EXERCISE AIM: Each record beneath this line should be returned exactly as it is.

-- LISTED ENTRIES follows --

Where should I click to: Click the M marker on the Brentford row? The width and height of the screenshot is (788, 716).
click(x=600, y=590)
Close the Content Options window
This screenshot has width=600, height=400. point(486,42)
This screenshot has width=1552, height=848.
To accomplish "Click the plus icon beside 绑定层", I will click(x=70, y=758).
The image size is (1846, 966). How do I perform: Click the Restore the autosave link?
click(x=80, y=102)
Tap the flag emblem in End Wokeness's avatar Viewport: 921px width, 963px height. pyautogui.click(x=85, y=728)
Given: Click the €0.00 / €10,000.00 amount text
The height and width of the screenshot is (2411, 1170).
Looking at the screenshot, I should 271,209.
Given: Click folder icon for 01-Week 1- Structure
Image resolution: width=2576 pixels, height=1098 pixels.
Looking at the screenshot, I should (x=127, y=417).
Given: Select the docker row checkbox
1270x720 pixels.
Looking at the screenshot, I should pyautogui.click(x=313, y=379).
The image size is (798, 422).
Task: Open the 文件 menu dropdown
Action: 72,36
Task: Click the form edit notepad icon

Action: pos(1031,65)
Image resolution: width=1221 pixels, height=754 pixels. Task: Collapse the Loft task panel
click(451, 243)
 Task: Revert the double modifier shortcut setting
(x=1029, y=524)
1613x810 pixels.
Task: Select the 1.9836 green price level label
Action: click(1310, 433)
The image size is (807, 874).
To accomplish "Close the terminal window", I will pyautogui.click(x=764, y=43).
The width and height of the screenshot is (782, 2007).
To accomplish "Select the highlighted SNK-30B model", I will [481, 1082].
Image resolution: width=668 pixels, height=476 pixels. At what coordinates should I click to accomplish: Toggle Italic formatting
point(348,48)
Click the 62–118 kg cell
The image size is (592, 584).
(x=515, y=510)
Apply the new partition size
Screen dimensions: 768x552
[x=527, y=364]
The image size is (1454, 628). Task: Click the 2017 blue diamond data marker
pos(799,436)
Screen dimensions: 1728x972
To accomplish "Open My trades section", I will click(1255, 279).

-- LISTED ENTRIES concluded --

ANSWER AREA:
Where should I click to: Click the M marker on the Brentford row? The width and height of the screenshot is (788, 716).
click(x=600, y=590)
Close the Content Options window
This screenshot has width=600, height=400. point(486,42)
This screenshot has width=1552, height=848.
To accomplish "Click the plus icon beside 绑定层", I will click(x=70, y=758).
The image size is (1846, 966). How do I perform: Click the Restore the autosave link?
click(x=80, y=102)
Tap the flag emblem in End Wokeness's avatar Viewport: 921px width, 963px height. pyautogui.click(x=85, y=728)
Given: Click the €0.00 / €10,000.00 amount text
The height and width of the screenshot is (2411, 1170).
Looking at the screenshot, I should 271,209.
Given: Click folder icon for 01-Week 1- Structure
Image resolution: width=2576 pixels, height=1098 pixels.
Looking at the screenshot, I should (x=127, y=417).
Given: Select the docker row checkbox
1270x720 pixels.
Looking at the screenshot, I should pyautogui.click(x=313, y=379).
The image size is (798, 422).
Task: Open the 文件 menu dropdown
Action: 72,36
Task: Click the form edit notepad icon

Action: pos(1031,65)
Image resolution: width=1221 pixels, height=754 pixels. Task: Collapse the Loft task panel
click(451, 243)
 Task: Revert the double modifier shortcut setting
(x=1029, y=524)
1613x810 pixels.
Task: Select the 1.9836 green price level label
Action: click(1310, 433)
The image size is (807, 874).
To accomplish "Close the terminal window", I will pyautogui.click(x=764, y=43).
The width and height of the screenshot is (782, 2007).
To accomplish "Select the highlighted SNK-30B model", I will [481, 1082].
Image resolution: width=668 pixels, height=476 pixels. At what coordinates should I click to accomplish: Toggle Italic formatting
point(348,48)
Click the 62–118 kg cell
The image size is (592, 584).
(x=515, y=510)
Apply the new partition size
Screen dimensions: 768x552
[x=527, y=364]
The image size is (1454, 628). Task: Click the 2017 blue diamond data marker
pos(799,436)
Screen dimensions: 1728x972
To accomplish "Open My trades section", I will click(1255, 279).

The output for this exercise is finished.